Anonyme : Nuit de Sexe Brut dans l’Ombre de Mon Appartement

Les enfants sont chez Stéphane ce week-end. Alexandre, Benoît, Daniel dorment ailleurs. Mon appartement est vide, étouffant de chaleur d’été. J’ai 32 ans. Anxiété sociale presque domptée. Mais ce soir, pas de Vice Caché. Juste Anonyme. Personne ne saura mon nom. Pas de passé. Pas de futur. Seulement le sexe brut qui m’appelle.

Je sors dans la rue sombre près de l’immeuble. Le bitume chaud sous mes sandales. Robe légère qui colle à mes cuisses. Cœur qui bat fort, comme à 18 ans avec Stéphane. Peur et excitation mêlées. Un bar minuscule au coin, néons clignotants. J’entre. Ombres partout. Bière fraîche à la main. Un regard croise le mien. Lui, la trentaine, musclé, yeux sombres. Il s’approche. Souffle court déjà. “Salut, toi.” Voix grave. Je souris. Pas de mots inutiles. “Pas de noms,” je murmure. Il hoche la tête. Tension électrique. Ses doigts effleurent mon bras. Peau qui picote. On parle peu. Désir pur. Mes peurs s’effacent dans l’ombre.
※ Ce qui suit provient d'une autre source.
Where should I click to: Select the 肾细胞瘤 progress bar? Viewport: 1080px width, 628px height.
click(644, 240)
L’Approche : Choix de l’Ombre Totale

On sort vite. Direction mon appart. À deux rues. L’air tiède nous enveloppe. Sa main sur mes reins. Chaleur qui monte. À peine la porte fermée, il me plaque au mur. Bouche vorace sur la mienne. Langues qui s’emmêlent, salive chaude. Goût de bière et de luxure. “T’es bonne,” il grogne. Je ris bas. “Baise-moi sans savoir qui je suis.” Ses mains déchirent presque ma robe. Seins libérés. Pointes dures sous ses paumes rugueuses. Il suce, mordille. Éclairs dans mon ventre. Ma chatte palpite déjà.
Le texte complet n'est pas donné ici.